For TensorFlow on recent Linux:
pip install tensorflow

  1. Test detection.
    PyTorch:
    python -c ‘import torch; print(torch.cuda.is_available()); print(torch.cuda.get_device_name(0) if torch.cuda.is_available() else ‘no gpu’)’

TensorFlow:
python -c ‘import tensorflow as tf; print(tf.config.list_physical_devices(‘GPU’))’

  1. Common gotchas.
    You installed CPU-only wheels.
    Your conda env uses old libs.
    CUDA toolkit is not needed for most pip installs, but drivers are.
    WSL needs its own setup.
    Laptop users sometiems run on integrated graphics.

If nvidia-smi works but your framework does not, post:
OS, GPU model, driver version, Python version, framework version, and output of those test commands. That info tells the story fast.

I’d add one thing to what @sterrenkijker said: don’t go install the full CUDA toolkit right away unless you actually need it for compiling custom ops or building from source. A lot of people make the setup worse by stacking system CUDA, conda CUDA, pip wheels, cuDNN zip files, and then wondering why nothing detects the GPU. Been there, very dumb experience.

What usually works better is:

  • install a proper NVIDIA driver
  • use a fresh venv or conda env
  • install the framework’s GPU build only
  • test with a tiny script
  • only then touch CUDA toolkit stuff

Also, training not being “faster” can be normal if:

  • your batch size is tiny
  • data loading is the bottleneck
  • model is too small
  • you’re accidentally running on CPU for preprocessing
  • laptop GPU is power-limited

Another thing people miss: if nvidia-smi works, that does not prove your Python env is sane. It only proves the driver layer is alive. The Python side can still be totally borked.
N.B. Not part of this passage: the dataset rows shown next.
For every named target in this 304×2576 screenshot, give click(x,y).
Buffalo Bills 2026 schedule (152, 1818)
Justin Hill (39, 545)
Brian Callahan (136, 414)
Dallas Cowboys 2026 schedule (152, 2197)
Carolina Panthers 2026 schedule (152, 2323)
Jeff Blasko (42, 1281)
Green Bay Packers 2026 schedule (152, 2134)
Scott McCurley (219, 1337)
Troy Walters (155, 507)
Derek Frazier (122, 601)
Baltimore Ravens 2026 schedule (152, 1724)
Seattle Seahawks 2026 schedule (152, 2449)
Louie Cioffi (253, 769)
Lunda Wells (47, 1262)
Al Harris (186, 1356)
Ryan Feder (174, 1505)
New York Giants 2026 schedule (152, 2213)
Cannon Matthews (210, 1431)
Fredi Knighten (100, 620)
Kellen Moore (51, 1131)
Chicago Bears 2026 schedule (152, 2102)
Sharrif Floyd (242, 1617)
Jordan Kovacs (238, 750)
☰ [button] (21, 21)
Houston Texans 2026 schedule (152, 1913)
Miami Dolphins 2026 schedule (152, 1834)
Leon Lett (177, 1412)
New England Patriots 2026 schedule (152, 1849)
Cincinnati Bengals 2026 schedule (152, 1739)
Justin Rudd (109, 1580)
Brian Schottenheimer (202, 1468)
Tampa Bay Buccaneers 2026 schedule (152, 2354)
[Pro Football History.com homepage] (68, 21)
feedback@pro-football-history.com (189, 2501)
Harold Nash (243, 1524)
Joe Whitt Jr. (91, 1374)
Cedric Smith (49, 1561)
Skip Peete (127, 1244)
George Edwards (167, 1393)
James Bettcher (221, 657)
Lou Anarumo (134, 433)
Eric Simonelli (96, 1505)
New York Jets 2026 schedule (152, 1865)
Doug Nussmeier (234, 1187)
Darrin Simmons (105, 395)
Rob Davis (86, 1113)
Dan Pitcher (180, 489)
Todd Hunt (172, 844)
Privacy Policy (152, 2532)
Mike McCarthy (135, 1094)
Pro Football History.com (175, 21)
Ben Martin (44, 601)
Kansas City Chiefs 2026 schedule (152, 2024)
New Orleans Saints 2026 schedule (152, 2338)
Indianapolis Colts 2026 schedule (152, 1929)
If you want the fastest path, nuke the env and recreate it clean. Honestly often faster than debugging dependency soup for 4 hours. If you post exact error logs, ppl can probably spot the problem prety quick.
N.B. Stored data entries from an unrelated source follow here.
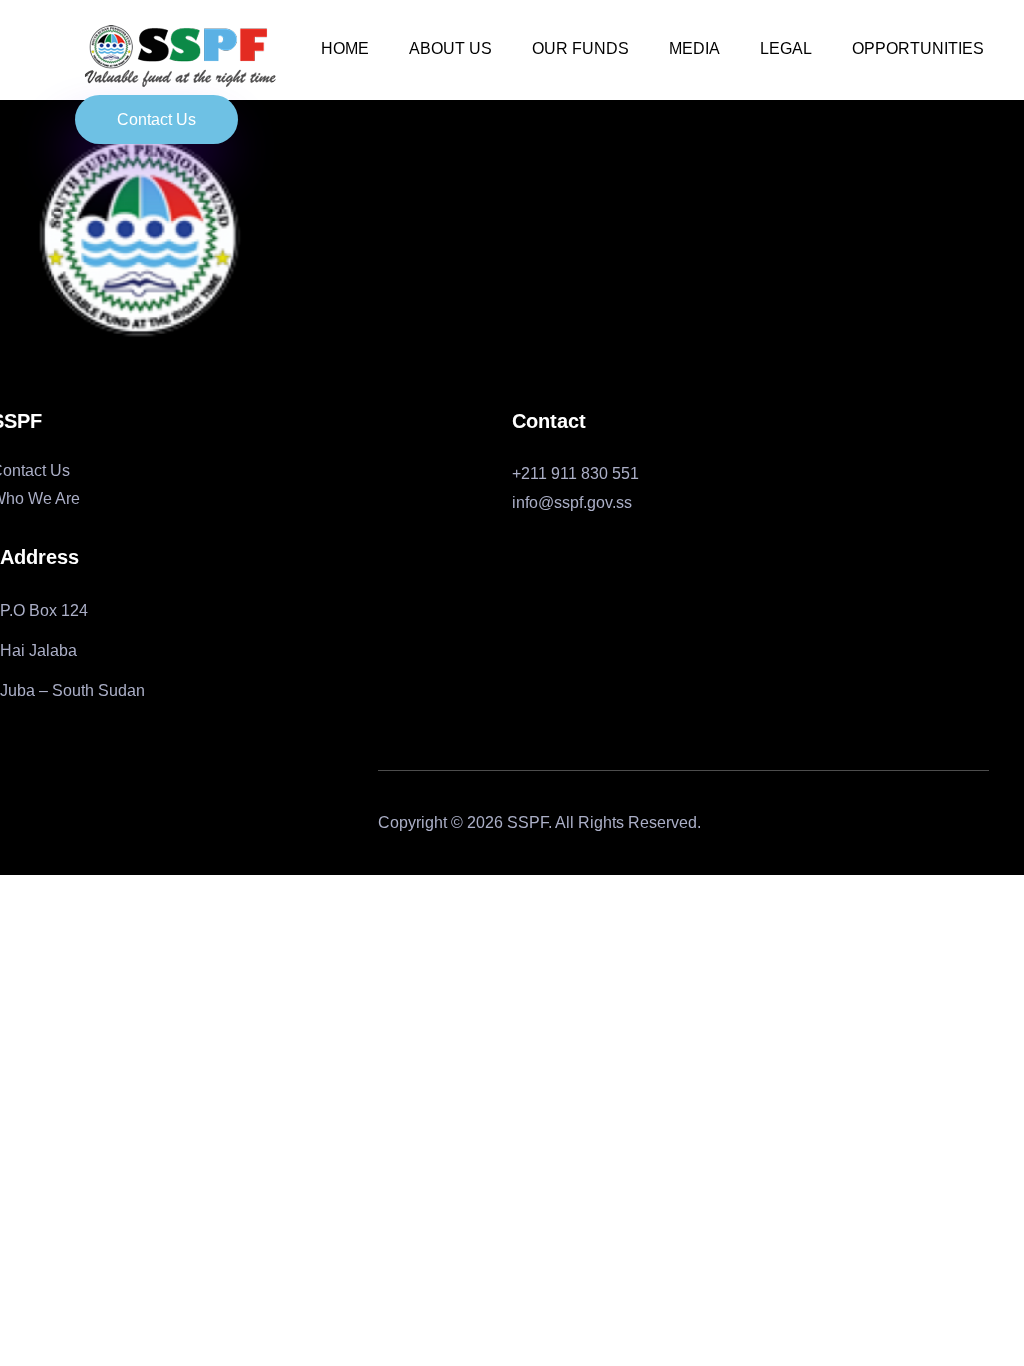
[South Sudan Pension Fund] (180, 58)
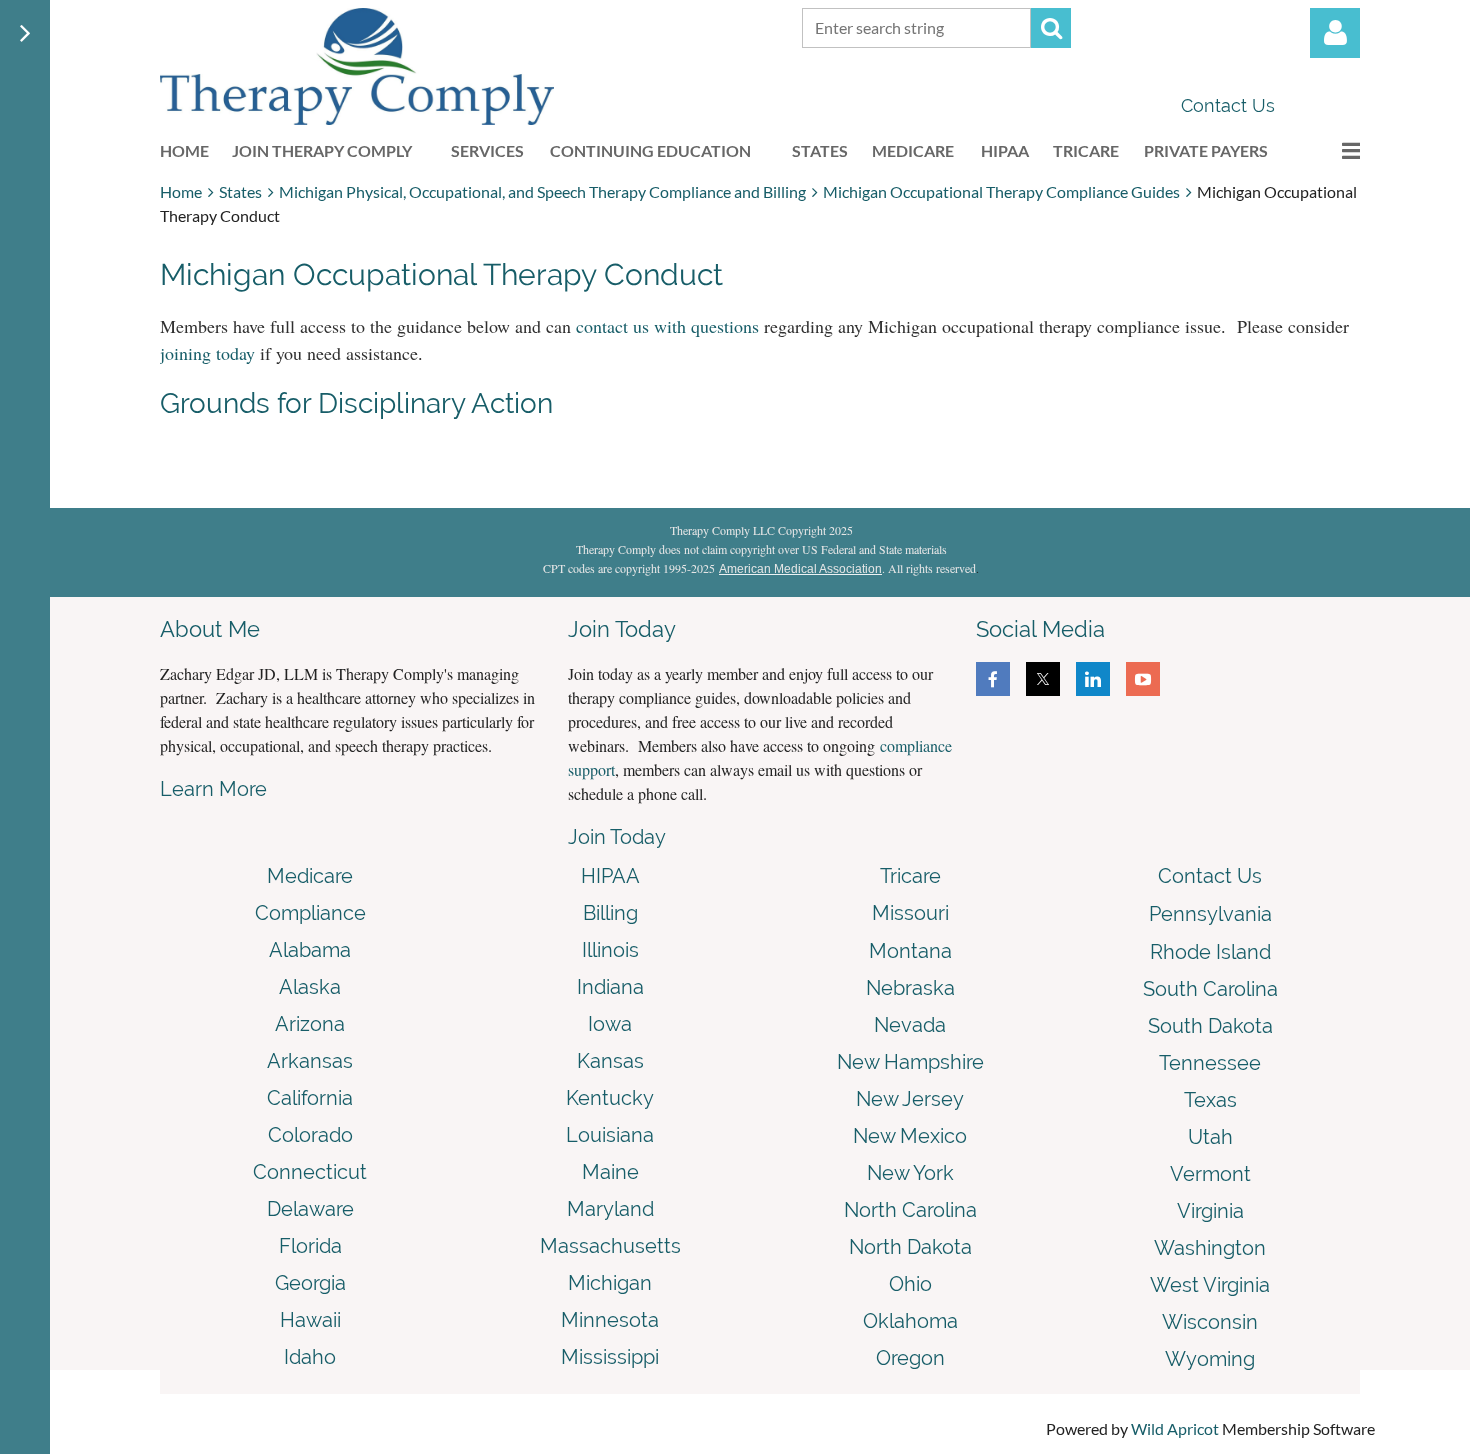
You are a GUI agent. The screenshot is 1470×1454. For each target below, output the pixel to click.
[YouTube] (1143, 679)
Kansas (610, 1061)
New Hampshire (910, 1062)
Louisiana (610, 1135)
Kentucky (610, 1098)
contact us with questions (667, 326)
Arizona (310, 1024)
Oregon (910, 1358)
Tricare (910, 876)
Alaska (310, 987)
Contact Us (1228, 105)
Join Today (617, 837)
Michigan (610, 1283)
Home (181, 191)
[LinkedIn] (1093, 679)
One thing I’d push a bit differently from @sterrenkijker: on Linux, if you installed drivers from the NVIDIA .run file, I’d seriously consider removing that and using your distro’s packaged driver instead. The .run installer is a classic source of weird breakage after kernel updates.

My usual sanity chain is:

  1. lspci | grep -i nvidia
  2. nvidia-smi
  3. python -c 'import torch; print(torch.cuda.is_available())'
  4. python -c 'import torch; print(torch.cuda.get_device_name(0))'

If step 2 fails, it’s system level.
If step 2 works and step 3 fails, it’s environment/framework mismatch.
If step 3 works but training is still slow, it’s probably workload related, not setup.
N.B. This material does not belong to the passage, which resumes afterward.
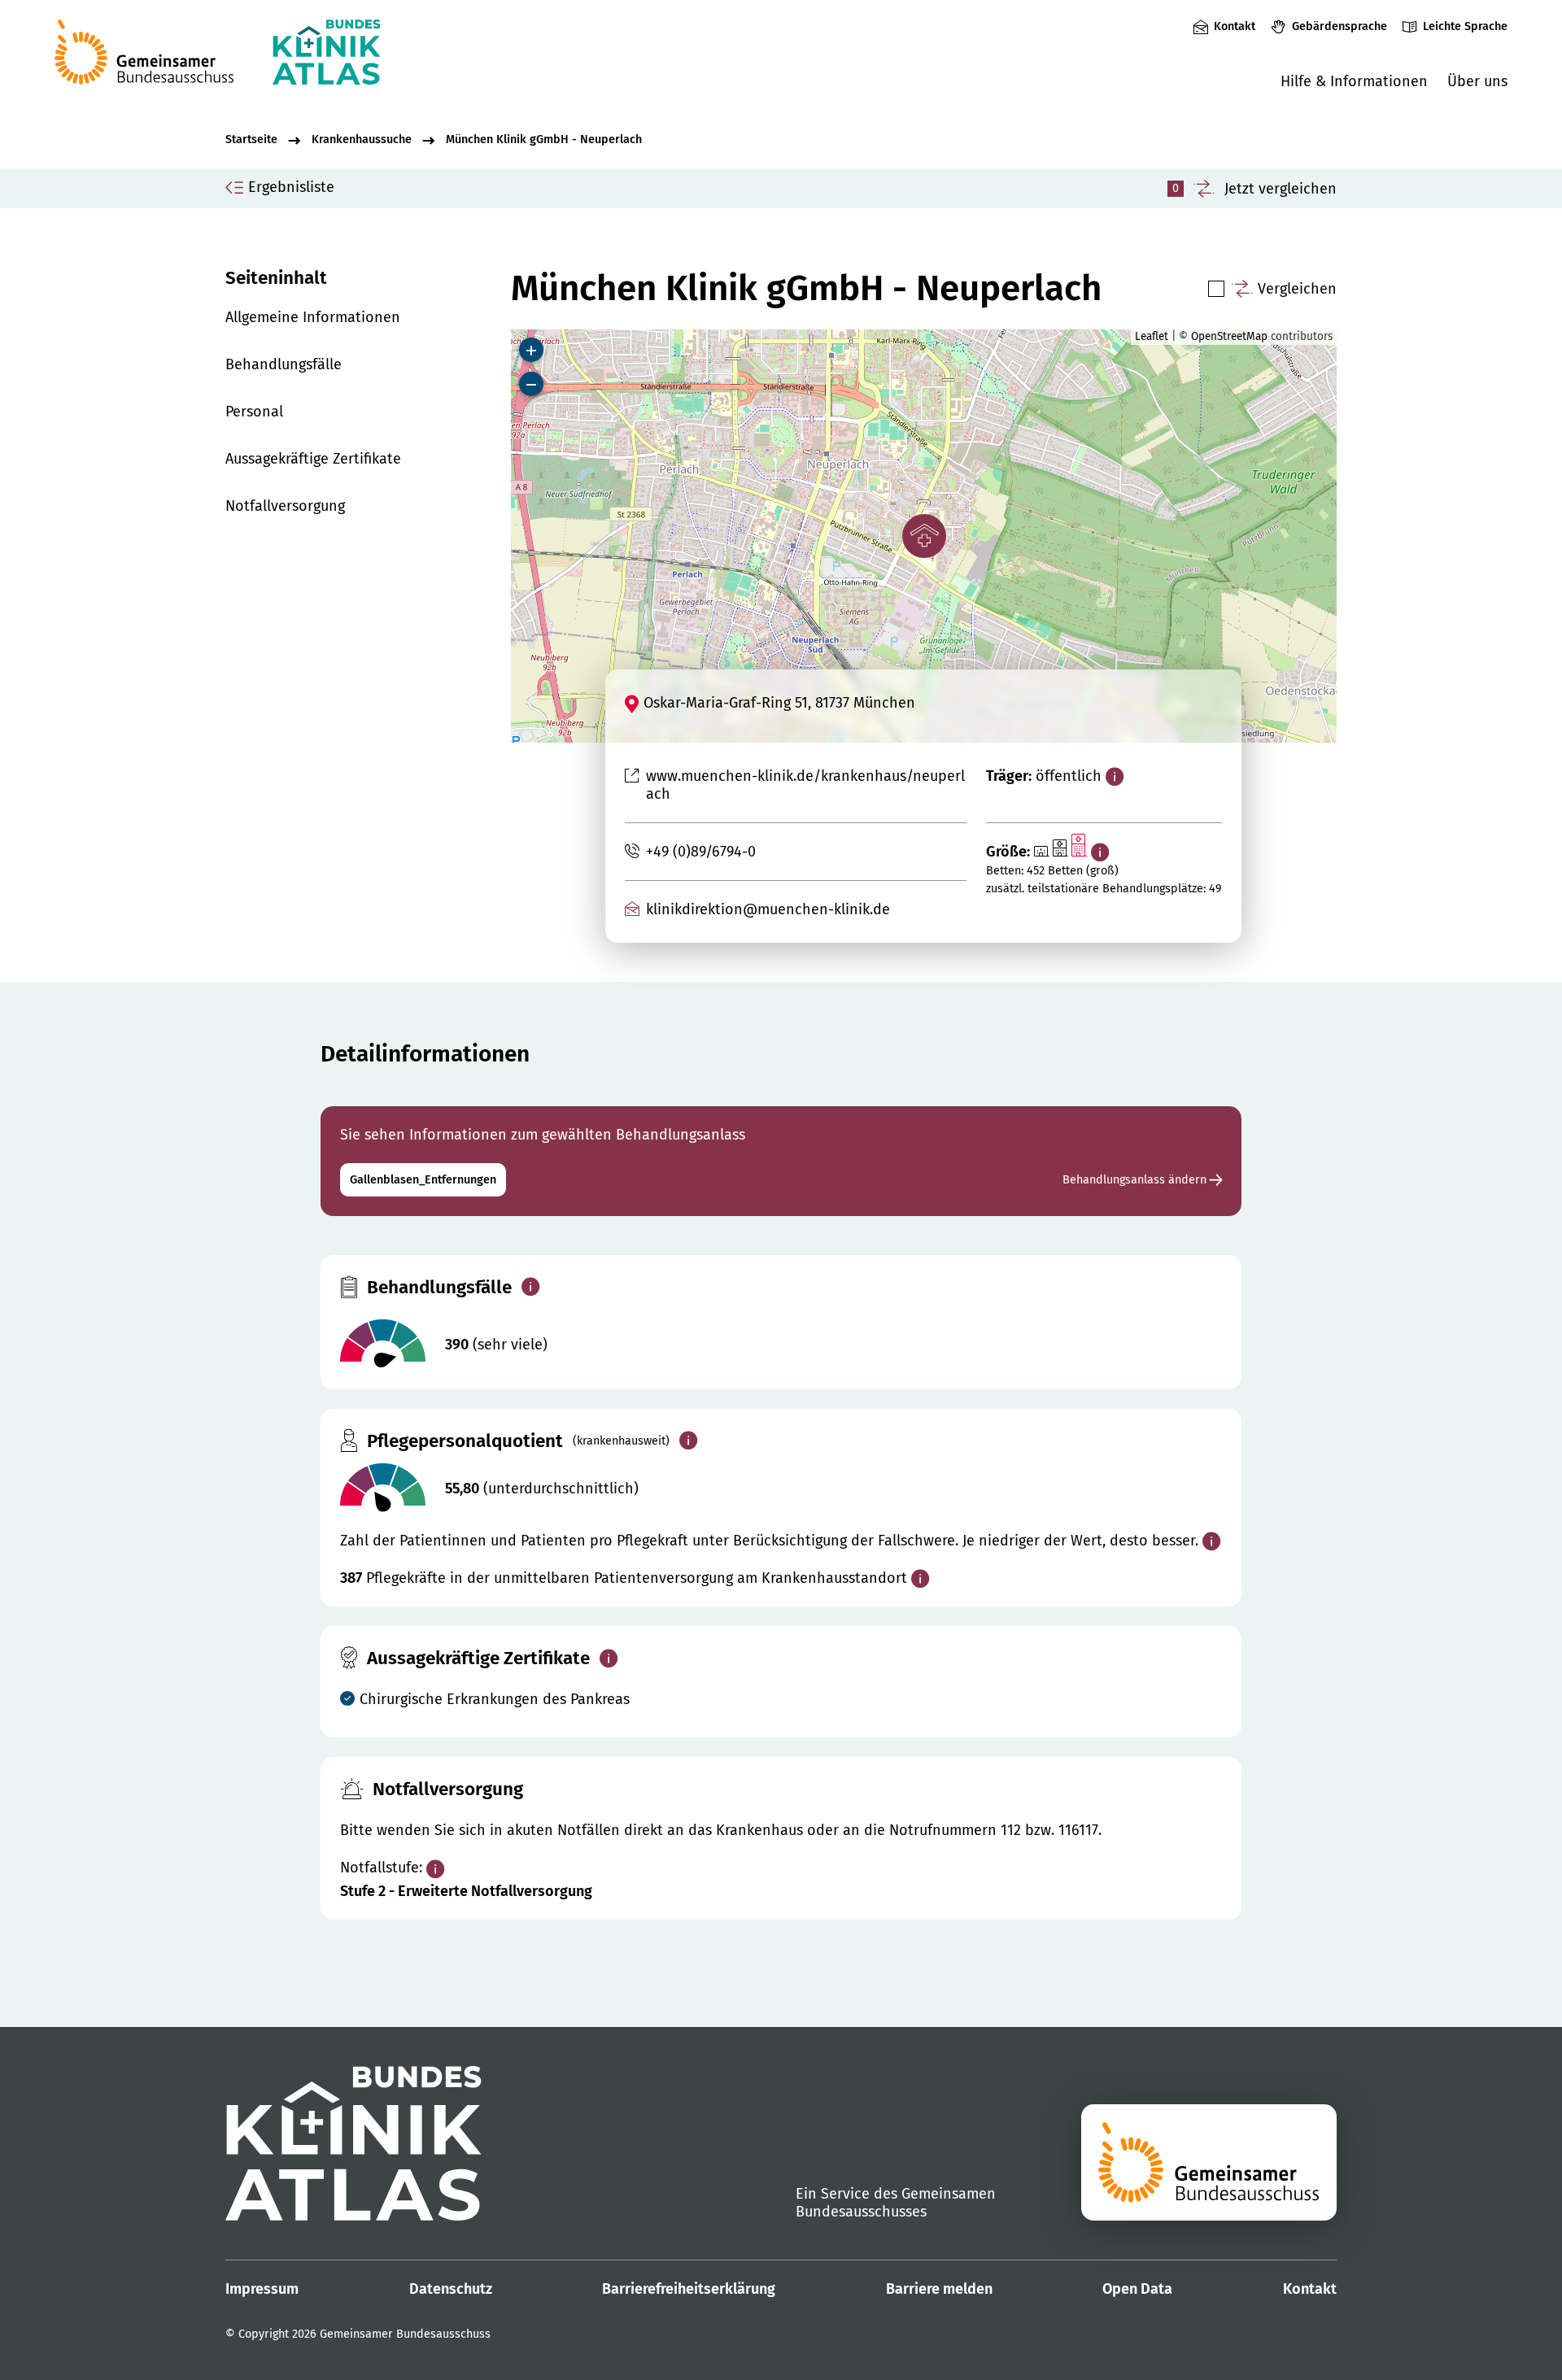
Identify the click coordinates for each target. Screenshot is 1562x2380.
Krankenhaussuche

Also check this because people overlook it:

  • Secure Boot can block kernel modules
  • WSL needs its own supported path, not random Linux instructions
  • Docker needs NVIDIA Container Toolkit or the container will see no GPU
  • mixed package managers cause pain, especially apt + conda + pip all fighting

Pros for a clean setup: reproducible, easier upgrades, fewer mystery crashes.
Cons: reinstalling envs is annoying, pinned versions can feel restrictive, old GPUs have limited support.

For AI training specifically, monitor actual utilization, not vibes. nvidia-smi -l 1 will show if the GPU is busy or just allocated. High VRAM use does not automatically mean high compute use.